__Prompt__. Could you return all of the entries word for word, minus any pictures?

__Data in this exercise__.
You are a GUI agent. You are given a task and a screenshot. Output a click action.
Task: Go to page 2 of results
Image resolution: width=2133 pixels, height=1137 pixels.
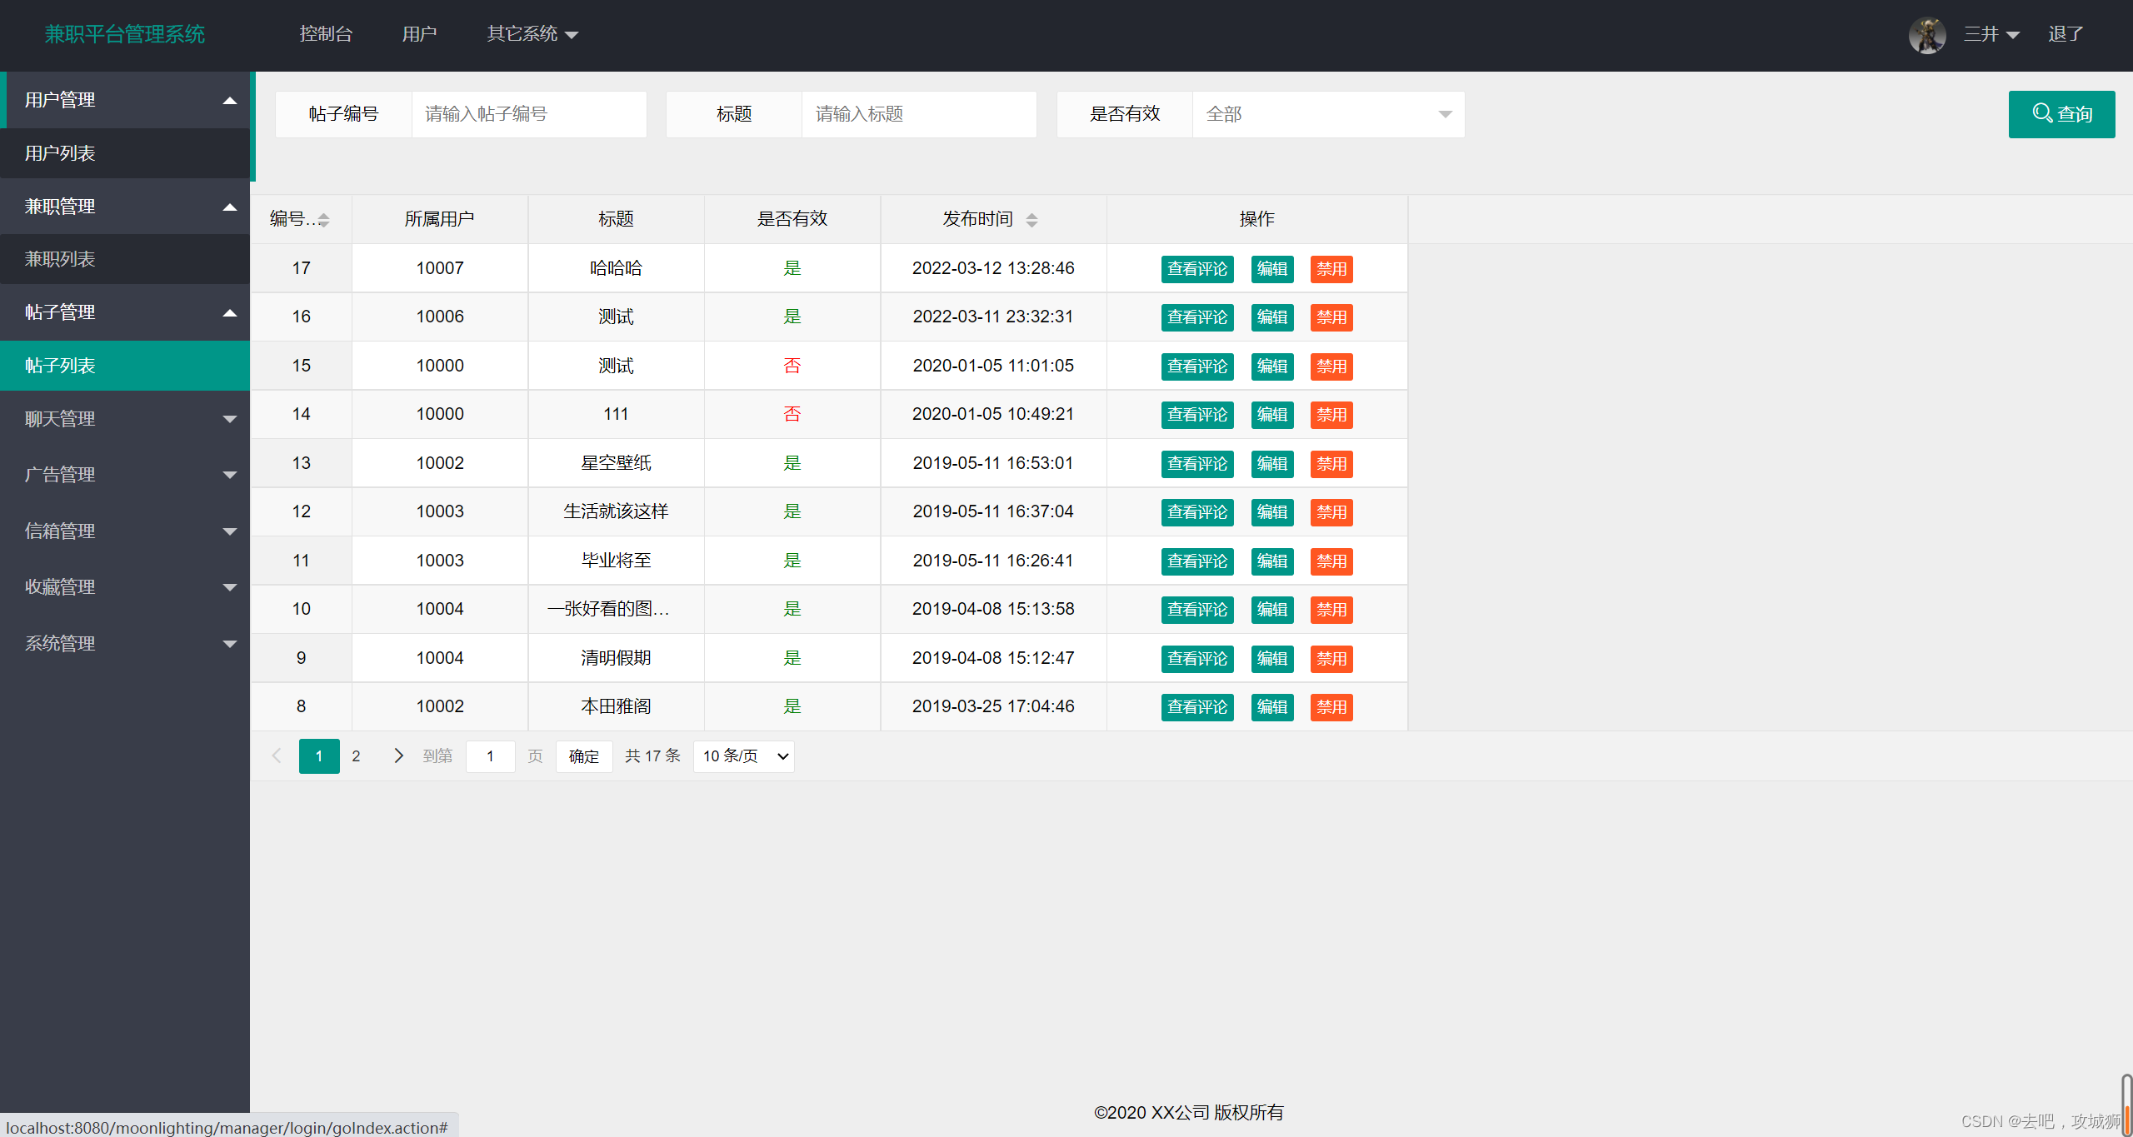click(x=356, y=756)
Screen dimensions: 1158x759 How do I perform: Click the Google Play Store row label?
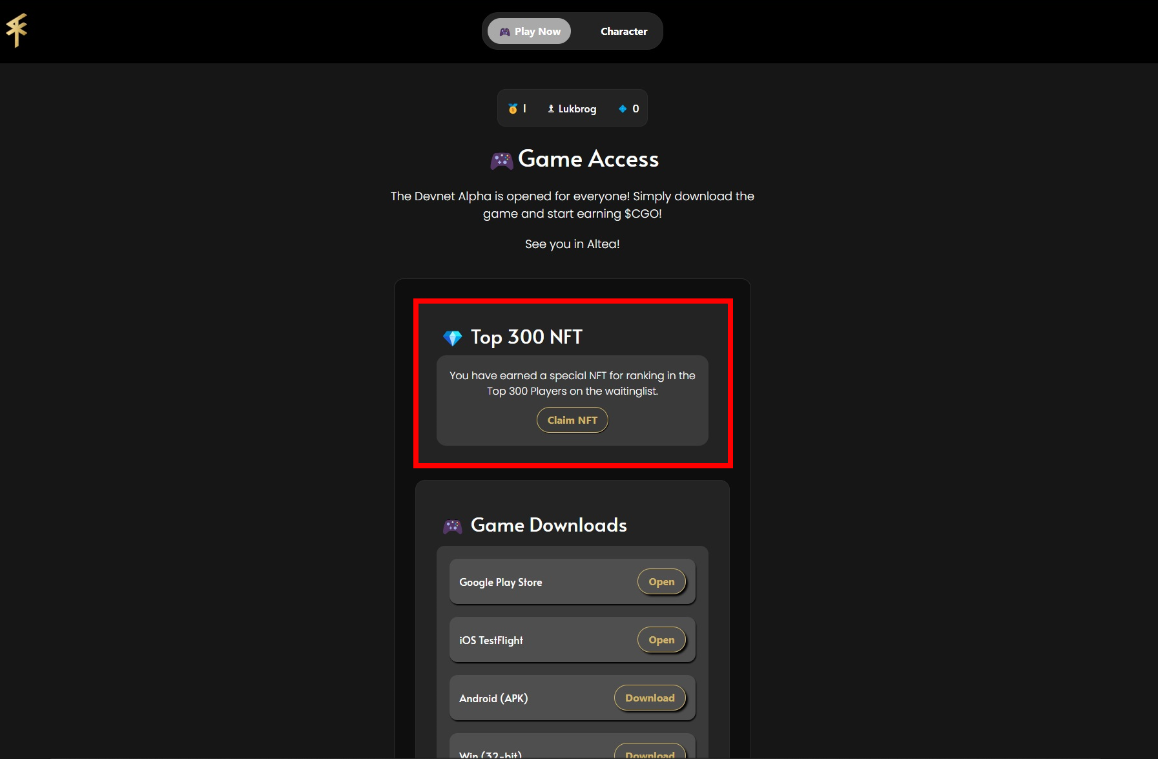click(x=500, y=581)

__Exercise response__.
You are a GUI agent. You are given a task and a screenshot. Output a click action.
Task: Go to page 2 of results
Image resolution: width=2133 pixels, height=1137 pixels.
click(x=356, y=756)
Screen dimensions: 1158x759 How do I perform: Click the Google Play Store row label?
click(x=500, y=581)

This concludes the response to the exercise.